News

  • Recent Foreign Rights Sales

    10 Mar 2013

    Spanish rights in Robert Hutchinson’s Spanish Armada

    Danish rights in Roger Crowley’s Constantinople and Charlotte Zeepvat’s The Camera and the Tsars: A Romanov Family Album

    Spanish rights in Daniel Tammet’s Embracing the Wide Sky and Thinking in Numbers

    Japanese rights in Shed Simove’s blank book What Every Man Thinks About Apart From Sex

    Polish rights in Casey Watson’s fostering memoir Little Prisoners

    German rights in Julian Maclaren-Ross’s novel Of Love & Hunger

  • Two book deal for David Long with One World

    10 Mar 2013

    One World have commissioned two London titles from David Long. London Lives looks at fifty individuals whose time in London transformed the city or significantly coloured their own lives whilst A History of London in 100 Places traces the story of London through 2,000 years of buildings, monuments, courtyards and corners.

  • New Cathy Glass to Harper Collins

    10 Mar 2013

    Harper Collins have bought the latest of best-selling author Cathy Glass’s fostering memoirs. Will You Love Me?: Lucy’s Story is the story of Cathy’s adopted daughter, Lucy, who arrived as a foster child and stayed for good. Collins publish in September.

  • Head of Zeus buys An Extraordinary Edwardian Case of Deception and Intrigue

    10 Mar 2013

    No Body of Evidence: An Extraordinary Edwardian Case of Deception and Intrigue by Marie EAtwell has been bought by Head of Zeus

  • Mum's Way is no 7 on Sunday Times list

    10 Mar 2013

    Appropriately on Mother’s Day Ian Millthorpe and Lynne Barrett-Lee’s Mum’s Way is no 7 on the Sunday Times list.

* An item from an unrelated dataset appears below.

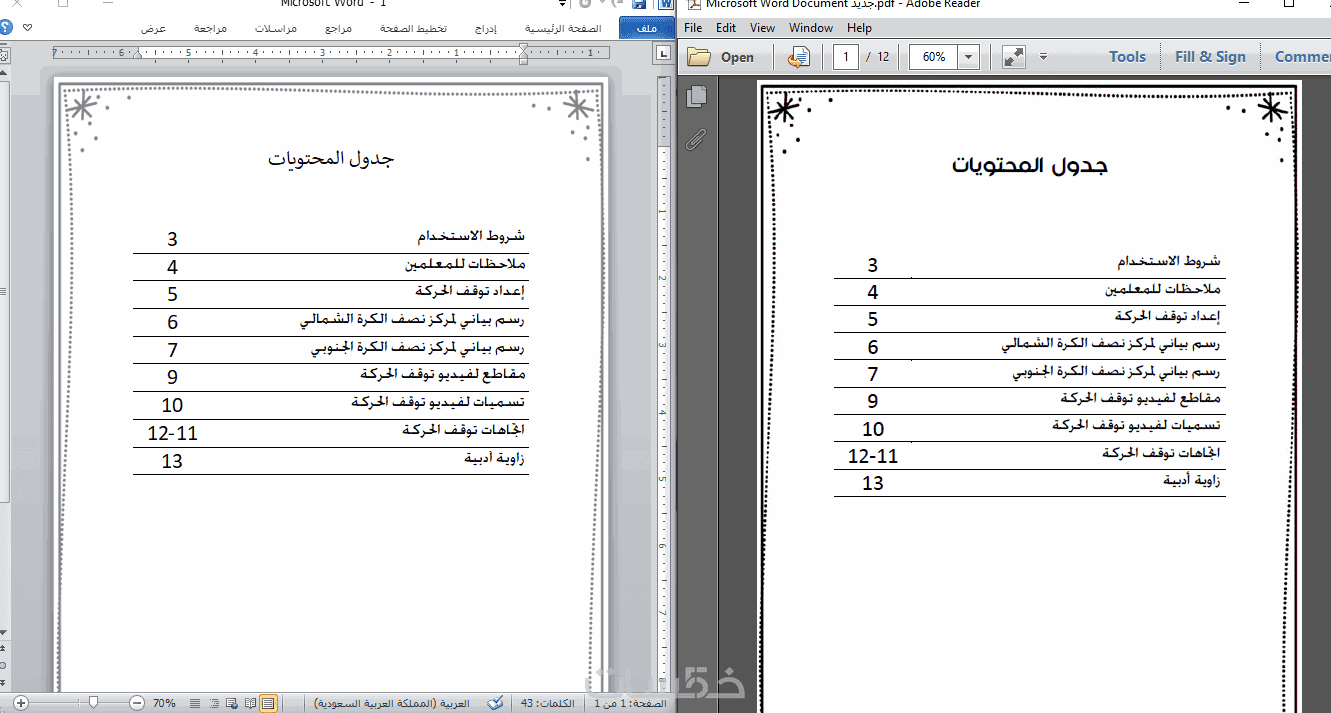Collapse the Word ribbon with the chevron
The image size is (1331, 713).
26,28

  • Mum’s Way is Sunday Times No. 8 this week

    06 Mar 2013

    Congratulations to Ian Millthorpe and Lynne Barrett-Lee whose Mum’s Way is a Sunday Times No. 8 this week for paperback non-fiction.

  • Ghostly Reflections

    06 Mar 2013

    Fifteen of the agency’s ghost writers have shared some tips on how they work with their subjects and what they believe is needed to ghost a successful book…

    Ghostly Reflections

  • Pan Macmillan buy Spencer Matthews memoirs

    06 Mar 2013

    Pan Macmillan have bought the autobiography of Spencer Matthews, star of E4’s hit show Made in Chelsea provisionally called Confessions of a Lady Thriller. The book is scheduled for publication in autumn 2013.

    One of the original MIC cast members, Spencer has always been at the heart of the show and behind the most controversial story lines. Now for the first time he’s telling all, describing what it was like to grow up the privileged heir to glamorous Eden Rock and the impact his brother’s tragic death had on him, as well as writing with astonishing frankness about his love life, and revealing the truth behind some of the most sensational headlines on MIC. Offering a rare glimpse into the real Chelsea lifestyle, he also gives witty advice on love – from how to deal with cads to what men are really thinking.

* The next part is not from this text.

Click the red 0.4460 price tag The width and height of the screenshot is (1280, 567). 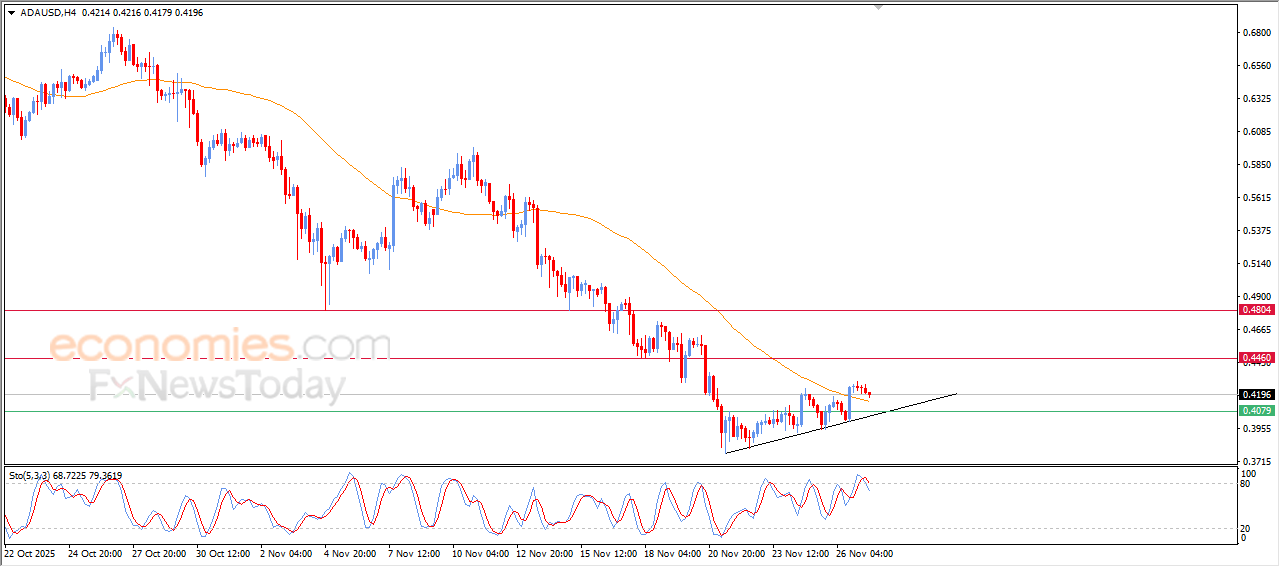1256,357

  • Kris Hollington and Officer A play on Radio 4

    04 Mar 2013

    Kris Hollington and his co-author ‘Officer A’ (The Crime Factory) acted as story consultants for Noble Cause Corruption, a controversial new play for BBC Radio 4, due to be broadcast on Tuesday 5 March at 14:15. It will also be available on iPlayer for the following week. They’ve promised us a tough, true to life listen…

    A trailer can be heard here:

    Holy Mountain

    “Noble Cause Corruption is authentic and an original police drama. Serving and ex police officers were consulted during its making. DI Maxine Boyd is a newly promoted police detective but she is unprepared for life in CID. Following the apparent suicide of a fellow officer in her first week she begins to uncover the true nature of this overstressed and overstretched department. Could it be that officers routinely take the law into their own hands in order to get the job done? Soon she is tested to the limit as she realises how far she has to go to remain loyal to her CID team.”

  • Good review for The Cost of Inequality

    03 Mar 2013

    Stewart Lansley’s The Cost of Inequality receives a good review here:

    Enlightenment Economics

    “Anybody who is concerned about the gap between top and bottom incomes in our society will enjoy reading Stewart Lansley’s The Cost of Inequality: Why Economic Equality is Essential for Recovery. The book does a good job of joining the dots between different pre-crisis trends – the divergence of incomes and the ‘disappearing middle’ in the jobs market, the growing debt burden as people borrowed to consume as well as buy houses, the housing bubble itself, banking deregulation, the worship of shareholder value, mega-bonuses… an excellent birds-eye view of the malign consequences of the financial sector-driven, unsustainable increase in inequality, and of the damage that has caused the US and UK economies.”